Considering that respiratory or CNS depression can lead to mortality in children, it is crucial to keep LDP away from them and to prevent exposure, for example by banning the use of colorful and attractive packaging. The centralization of medical resources is an institutional problem that needs to be addressed when discussing critical care for patients from distant areas with ECMO. Further research is needed to provide statistics on the morbidity and mortality caused by respiratory failure, and based on the research, relevant guidelines for critical care should be developed.


Conflicts of interest

No potential conflicts of interest relevant to this article were reported.

Funding sources

No funding source relevant to this article was reported.

Author contributions

Conceptualization: H Han, B Lee, and JD Park

Methodology, Data curation, and Visualization: H Han

Formal analysis and Investigation: WJ Jang, JW Lee, JH Kim, S Cho, and JD Park

Supervision and Project administration: JD Park

Writing-original draft: H Han

Writing-review and editing: all authors

All authors read and approved the final manuscript.

Fig. 1.
Serial plain radiographs. (A) The initial radiograph shows a diffuse haziness and ground glass opacities, which are more remarkable on the right lung field, suggesting pneumonitis (day 1). (B) The right pulmonary lesion progressed to white-out (day 1). (C) Right pneumothorax (arrows) developed (day 3), and a chest tube (asterisk) was inserted (day 4). (D) Veno-arterial ECMO was implemented by draining the cannula into the inferior vena cava and returning the cannula into the ascending aorta (arrowheads) because of severe acute respiratory distress syndrome with recurrent pneumothorax (day 4). (E) After transfer to our hospital, steroid therapy was initiated for hypersensitivity pneumonitis, and cannulas for veno-pulmonary ECMO were inserted (arrowheads). (F) ECMO was successfully stopped 17 days after the transfer.
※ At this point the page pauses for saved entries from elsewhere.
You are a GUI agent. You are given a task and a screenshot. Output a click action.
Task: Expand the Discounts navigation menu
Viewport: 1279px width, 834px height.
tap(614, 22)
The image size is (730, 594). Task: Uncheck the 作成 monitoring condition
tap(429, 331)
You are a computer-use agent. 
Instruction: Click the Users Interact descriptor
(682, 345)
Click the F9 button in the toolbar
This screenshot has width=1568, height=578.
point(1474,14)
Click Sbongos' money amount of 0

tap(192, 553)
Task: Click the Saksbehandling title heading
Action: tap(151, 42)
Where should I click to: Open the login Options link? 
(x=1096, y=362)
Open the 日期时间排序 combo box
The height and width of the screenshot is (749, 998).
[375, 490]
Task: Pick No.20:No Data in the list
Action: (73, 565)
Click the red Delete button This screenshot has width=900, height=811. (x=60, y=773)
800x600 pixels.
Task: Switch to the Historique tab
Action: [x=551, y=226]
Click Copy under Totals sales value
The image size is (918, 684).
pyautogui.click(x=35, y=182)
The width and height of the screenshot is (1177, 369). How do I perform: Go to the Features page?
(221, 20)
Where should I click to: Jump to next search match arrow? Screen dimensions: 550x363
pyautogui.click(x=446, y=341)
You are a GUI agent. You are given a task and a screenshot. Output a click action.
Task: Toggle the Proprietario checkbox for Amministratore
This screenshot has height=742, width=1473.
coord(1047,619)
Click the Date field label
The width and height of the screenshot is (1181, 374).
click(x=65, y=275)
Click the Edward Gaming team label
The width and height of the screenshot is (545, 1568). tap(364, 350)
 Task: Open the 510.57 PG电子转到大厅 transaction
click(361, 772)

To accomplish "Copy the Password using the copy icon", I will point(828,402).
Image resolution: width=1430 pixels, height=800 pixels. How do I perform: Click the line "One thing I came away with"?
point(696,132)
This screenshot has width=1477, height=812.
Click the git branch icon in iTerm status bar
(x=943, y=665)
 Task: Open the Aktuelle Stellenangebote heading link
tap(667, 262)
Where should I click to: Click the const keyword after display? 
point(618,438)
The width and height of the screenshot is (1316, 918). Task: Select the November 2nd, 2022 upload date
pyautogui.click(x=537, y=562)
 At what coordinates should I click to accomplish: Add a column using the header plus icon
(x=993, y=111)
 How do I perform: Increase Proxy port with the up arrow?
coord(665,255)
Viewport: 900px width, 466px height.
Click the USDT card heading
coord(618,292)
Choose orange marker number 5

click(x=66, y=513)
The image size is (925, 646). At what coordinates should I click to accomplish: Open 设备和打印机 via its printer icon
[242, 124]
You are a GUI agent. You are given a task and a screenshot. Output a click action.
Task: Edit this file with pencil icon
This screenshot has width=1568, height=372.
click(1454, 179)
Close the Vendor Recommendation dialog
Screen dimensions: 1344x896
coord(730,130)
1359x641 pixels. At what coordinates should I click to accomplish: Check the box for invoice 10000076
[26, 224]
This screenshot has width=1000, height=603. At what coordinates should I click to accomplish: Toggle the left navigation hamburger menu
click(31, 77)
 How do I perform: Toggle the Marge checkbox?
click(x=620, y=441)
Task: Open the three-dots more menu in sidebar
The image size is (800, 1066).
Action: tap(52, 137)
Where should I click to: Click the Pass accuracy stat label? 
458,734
ECMO: extracorporeal membrane oxygenation.
Fig. 2.
Multifocal infarcted lesions on computed tomography scans (after transfer). (A) Symmetrical wedge-shaped, hypodense lesions with internal hemorrhagic changes (asterisks) are found in bilateral watershed areas, with ventricles collapsed by the edematous brain. (B-D) Multifocal hypodense lesions are observed on the scans, which are consistent with probable infarctions in the right kidney and spleen (arrows).
Fig. 3.
Trends of OI (line graph) and therapeutic interventions (bars with letters) for acute respiratory distress syndrome. Because OI (= [FiO2 × mean airway pressure] ÷ PaO2) represents the degree of ventilator support needed to maintain oxygenation, change in OI after transfer to our hospital is plotted sequentially. OI: oxygenation index, NO: nitric oxide, VA ECMO: veno-arterial extracorporeal membrane oxygenation, ECMO: extracorporeal membrane oxygenation, HP: hypersensitivity pneumonitis.